#x^6+1=(x^4-x^2+1)(x^2+1)#
How did I find this? First of all, substitute #x^2 = y# to get #y^3 + 1#.
Notice that #y = -1# is a solution of #y^3+1 = 0#, so #(y+1)# is a factor.
We can easily derive #y^3+1=(y^2-y+1)(y+1)#, noticing the way that the intermediate terms cancel out when you multiply this out.
Substituting #y = x^2# back in, we get:
#x^6+1=(x^4-x^2+1)(x^2+1)#
How do we know this factorization is complete?
There is no linear factor, because #x^6+1# is always > 0 (for real values of #x#).
How about quadratic factors?
Suppose #x^4-x^2+1=(x^2+ax+b)(x^2+cx+d)#.

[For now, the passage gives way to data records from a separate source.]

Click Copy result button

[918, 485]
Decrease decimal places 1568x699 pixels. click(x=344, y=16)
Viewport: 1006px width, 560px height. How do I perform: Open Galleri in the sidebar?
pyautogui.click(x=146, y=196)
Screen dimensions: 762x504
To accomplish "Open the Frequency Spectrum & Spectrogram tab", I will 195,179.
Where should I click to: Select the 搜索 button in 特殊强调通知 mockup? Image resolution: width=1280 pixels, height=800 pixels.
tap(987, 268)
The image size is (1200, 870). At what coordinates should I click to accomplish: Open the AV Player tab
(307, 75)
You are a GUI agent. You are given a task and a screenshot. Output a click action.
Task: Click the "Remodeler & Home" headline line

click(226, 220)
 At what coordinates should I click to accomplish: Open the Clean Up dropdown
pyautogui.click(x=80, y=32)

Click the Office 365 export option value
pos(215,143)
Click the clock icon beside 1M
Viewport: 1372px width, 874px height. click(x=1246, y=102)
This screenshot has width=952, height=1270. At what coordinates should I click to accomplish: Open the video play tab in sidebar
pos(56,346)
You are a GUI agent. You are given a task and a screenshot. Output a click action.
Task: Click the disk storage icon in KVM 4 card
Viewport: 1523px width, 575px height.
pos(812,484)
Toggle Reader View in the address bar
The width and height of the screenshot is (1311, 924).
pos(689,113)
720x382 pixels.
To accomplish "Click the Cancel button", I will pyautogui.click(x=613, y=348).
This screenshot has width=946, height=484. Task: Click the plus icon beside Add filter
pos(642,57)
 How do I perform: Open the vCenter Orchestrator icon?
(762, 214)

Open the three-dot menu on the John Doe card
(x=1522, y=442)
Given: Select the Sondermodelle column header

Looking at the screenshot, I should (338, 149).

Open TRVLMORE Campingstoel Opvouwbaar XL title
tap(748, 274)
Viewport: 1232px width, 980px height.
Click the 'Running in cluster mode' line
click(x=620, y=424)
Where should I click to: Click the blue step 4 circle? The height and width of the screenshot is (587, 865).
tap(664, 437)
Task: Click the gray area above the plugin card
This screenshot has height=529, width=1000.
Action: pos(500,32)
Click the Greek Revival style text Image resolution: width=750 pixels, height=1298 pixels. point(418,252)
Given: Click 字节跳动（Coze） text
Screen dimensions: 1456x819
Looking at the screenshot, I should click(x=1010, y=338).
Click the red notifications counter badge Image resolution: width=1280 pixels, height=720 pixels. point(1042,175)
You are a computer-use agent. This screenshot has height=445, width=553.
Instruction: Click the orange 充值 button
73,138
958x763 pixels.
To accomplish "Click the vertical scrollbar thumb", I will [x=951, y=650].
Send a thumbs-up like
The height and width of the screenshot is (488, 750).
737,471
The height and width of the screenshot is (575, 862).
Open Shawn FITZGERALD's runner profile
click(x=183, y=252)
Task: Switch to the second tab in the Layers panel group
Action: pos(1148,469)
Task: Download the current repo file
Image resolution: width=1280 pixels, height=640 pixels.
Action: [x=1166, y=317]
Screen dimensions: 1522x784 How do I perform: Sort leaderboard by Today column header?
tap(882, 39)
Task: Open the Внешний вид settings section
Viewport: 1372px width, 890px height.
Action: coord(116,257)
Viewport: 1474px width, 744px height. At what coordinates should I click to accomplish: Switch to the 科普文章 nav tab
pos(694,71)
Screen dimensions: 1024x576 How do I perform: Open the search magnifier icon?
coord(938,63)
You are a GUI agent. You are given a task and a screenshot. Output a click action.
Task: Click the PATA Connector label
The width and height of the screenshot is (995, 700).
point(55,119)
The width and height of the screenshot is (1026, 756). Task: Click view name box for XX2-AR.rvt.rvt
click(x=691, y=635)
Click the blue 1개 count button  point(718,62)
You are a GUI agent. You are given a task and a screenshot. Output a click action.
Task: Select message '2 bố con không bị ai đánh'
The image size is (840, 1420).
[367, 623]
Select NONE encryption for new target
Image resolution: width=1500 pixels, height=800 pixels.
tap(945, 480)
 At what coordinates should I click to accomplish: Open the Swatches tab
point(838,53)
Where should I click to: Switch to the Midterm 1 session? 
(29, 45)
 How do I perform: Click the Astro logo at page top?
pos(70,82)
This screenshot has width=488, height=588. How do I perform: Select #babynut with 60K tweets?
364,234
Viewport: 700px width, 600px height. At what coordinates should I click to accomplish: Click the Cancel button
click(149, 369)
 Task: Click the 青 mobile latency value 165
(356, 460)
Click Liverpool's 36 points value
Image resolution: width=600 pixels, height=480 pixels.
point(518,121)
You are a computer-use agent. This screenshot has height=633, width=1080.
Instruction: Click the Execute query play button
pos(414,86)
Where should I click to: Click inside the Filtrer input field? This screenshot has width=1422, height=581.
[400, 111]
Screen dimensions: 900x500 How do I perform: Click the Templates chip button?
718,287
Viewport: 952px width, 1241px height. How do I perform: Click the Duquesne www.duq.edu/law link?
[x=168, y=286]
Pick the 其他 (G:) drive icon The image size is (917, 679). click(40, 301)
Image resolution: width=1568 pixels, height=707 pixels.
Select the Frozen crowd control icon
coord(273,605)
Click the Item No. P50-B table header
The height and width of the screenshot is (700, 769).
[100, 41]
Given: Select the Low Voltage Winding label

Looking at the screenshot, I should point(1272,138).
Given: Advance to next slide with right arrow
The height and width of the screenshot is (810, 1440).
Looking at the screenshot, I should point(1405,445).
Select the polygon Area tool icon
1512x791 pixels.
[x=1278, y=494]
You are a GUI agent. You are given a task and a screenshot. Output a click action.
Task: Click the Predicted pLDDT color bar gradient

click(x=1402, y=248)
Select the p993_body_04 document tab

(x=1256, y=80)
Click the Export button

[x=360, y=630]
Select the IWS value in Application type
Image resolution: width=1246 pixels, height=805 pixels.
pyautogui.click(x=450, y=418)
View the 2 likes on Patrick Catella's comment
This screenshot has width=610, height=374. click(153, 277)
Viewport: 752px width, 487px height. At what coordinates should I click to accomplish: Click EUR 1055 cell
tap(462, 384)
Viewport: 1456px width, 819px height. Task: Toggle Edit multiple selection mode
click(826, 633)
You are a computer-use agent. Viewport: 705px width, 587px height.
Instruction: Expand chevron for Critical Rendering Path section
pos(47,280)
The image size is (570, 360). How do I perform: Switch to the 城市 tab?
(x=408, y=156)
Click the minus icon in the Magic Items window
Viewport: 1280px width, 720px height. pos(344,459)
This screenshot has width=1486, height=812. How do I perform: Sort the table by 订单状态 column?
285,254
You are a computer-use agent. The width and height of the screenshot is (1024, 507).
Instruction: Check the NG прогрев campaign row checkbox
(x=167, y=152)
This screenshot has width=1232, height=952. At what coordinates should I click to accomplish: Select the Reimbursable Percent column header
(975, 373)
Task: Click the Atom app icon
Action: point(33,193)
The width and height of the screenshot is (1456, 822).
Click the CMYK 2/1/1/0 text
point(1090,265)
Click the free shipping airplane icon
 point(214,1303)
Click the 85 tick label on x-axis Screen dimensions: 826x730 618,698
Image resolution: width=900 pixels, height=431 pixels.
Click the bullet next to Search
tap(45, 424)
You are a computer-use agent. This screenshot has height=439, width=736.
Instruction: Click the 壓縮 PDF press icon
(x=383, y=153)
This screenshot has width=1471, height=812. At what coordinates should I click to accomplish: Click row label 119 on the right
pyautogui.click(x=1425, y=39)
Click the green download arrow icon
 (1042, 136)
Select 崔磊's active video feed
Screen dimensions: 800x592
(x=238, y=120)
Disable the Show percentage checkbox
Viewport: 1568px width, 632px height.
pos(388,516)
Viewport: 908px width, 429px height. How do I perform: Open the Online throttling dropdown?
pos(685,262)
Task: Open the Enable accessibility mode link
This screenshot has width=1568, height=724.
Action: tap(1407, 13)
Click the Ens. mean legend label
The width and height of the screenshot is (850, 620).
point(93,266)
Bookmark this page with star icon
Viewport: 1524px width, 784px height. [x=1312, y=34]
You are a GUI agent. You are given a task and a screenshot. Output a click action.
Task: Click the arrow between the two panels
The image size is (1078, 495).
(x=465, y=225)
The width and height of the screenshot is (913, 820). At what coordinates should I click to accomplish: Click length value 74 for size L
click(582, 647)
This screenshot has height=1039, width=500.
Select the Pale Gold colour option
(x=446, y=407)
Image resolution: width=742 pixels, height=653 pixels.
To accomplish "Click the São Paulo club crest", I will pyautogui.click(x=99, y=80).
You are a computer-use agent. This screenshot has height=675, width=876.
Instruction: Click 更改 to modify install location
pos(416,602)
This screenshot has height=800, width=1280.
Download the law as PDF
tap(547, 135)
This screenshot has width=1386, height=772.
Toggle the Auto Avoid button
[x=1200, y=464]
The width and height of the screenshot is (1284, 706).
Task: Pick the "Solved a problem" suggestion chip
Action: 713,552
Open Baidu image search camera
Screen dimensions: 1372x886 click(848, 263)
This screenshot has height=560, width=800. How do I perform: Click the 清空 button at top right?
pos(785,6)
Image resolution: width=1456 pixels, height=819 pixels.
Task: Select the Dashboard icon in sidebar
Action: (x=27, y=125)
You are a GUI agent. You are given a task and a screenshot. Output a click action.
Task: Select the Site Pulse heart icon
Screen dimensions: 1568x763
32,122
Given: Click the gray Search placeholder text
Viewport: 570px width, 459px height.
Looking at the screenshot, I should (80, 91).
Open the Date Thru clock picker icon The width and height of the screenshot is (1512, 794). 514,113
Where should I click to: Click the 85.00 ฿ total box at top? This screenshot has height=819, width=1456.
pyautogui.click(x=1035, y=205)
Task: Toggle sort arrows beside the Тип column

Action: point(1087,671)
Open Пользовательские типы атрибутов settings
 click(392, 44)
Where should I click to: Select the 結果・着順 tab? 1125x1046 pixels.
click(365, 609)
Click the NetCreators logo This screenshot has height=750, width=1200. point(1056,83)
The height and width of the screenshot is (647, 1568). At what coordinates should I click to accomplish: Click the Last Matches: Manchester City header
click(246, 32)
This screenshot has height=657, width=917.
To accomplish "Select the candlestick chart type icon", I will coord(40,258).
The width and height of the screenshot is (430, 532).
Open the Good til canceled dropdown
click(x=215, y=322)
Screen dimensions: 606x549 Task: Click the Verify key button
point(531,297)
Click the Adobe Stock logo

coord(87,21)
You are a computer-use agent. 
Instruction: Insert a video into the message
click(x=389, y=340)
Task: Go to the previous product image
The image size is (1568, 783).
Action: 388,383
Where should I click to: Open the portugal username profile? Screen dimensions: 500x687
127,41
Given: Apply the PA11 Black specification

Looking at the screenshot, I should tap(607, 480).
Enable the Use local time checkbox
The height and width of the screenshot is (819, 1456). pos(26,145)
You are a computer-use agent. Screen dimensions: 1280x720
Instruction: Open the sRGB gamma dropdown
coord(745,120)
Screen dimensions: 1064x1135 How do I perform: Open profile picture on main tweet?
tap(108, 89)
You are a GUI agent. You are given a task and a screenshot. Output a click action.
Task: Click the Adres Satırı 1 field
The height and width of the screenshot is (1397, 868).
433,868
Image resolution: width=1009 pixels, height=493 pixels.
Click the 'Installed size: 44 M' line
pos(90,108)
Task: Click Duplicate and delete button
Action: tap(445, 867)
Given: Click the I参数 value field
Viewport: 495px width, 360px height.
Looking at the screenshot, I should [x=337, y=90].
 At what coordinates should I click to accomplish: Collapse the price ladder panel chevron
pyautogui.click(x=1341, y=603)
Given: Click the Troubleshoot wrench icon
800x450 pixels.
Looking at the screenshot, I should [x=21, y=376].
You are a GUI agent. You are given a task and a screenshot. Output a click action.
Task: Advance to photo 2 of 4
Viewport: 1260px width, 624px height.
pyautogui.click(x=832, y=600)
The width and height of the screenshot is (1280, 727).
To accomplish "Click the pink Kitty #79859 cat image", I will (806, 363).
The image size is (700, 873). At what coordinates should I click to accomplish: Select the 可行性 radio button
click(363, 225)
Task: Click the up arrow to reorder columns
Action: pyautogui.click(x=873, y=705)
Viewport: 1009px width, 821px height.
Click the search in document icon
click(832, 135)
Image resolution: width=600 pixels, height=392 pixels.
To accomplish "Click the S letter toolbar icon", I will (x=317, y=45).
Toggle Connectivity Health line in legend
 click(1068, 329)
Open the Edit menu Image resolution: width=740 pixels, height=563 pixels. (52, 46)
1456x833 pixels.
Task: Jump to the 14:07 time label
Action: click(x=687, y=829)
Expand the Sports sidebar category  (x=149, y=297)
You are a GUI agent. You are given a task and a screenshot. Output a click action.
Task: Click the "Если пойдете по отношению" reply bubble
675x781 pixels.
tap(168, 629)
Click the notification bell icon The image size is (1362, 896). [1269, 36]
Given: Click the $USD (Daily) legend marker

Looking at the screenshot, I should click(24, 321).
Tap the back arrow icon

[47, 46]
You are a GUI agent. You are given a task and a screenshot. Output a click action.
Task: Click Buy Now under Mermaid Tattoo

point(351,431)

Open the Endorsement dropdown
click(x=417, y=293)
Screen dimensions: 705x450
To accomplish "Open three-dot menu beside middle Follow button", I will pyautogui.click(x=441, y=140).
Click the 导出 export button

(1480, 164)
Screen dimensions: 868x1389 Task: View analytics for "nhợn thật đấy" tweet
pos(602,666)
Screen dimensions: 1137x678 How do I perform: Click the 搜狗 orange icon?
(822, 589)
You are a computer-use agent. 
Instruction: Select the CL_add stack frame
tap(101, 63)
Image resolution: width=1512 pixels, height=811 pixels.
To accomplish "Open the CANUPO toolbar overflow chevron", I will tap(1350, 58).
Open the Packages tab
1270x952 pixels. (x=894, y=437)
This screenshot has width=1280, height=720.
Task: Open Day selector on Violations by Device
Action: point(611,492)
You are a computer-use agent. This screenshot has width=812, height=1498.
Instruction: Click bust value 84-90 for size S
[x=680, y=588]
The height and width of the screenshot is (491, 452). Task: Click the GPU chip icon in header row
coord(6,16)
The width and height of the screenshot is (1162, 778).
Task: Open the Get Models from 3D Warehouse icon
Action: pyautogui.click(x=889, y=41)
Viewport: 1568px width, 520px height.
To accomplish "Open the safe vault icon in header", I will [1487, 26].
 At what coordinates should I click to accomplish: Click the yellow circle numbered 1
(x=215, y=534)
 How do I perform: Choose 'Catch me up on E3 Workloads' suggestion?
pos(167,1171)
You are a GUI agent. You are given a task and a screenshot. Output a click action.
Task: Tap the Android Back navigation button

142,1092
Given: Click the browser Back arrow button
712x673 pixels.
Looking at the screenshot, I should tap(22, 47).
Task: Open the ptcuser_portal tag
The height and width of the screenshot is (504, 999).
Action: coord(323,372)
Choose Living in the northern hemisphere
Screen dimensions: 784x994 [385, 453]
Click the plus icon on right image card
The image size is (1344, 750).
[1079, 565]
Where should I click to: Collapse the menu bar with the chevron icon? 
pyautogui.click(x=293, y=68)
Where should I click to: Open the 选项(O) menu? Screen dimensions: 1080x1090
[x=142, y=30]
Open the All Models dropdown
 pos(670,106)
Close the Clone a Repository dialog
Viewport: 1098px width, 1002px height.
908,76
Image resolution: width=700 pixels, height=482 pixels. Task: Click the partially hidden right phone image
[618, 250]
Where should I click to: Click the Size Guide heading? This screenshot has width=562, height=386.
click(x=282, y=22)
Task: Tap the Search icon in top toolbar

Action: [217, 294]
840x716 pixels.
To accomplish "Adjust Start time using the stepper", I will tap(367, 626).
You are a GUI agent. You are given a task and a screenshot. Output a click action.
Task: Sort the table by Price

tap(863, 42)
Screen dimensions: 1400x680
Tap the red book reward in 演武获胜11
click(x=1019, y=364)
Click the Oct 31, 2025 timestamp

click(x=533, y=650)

Looking at the coefficient of #x^3#, we get #a+c = 0#, so #c = -a#:
... #=(x^2+ax+b)(x^2-ax+d)#
The constant term gives us that #bd = 1# so #b = d = 1# or #b = d = -1#.
The coefficient of #x^2# gives us #a^2-(b+d)=1#. Hence #a^2 = 3# or #a^2 = -1#. Neither have integer solutions.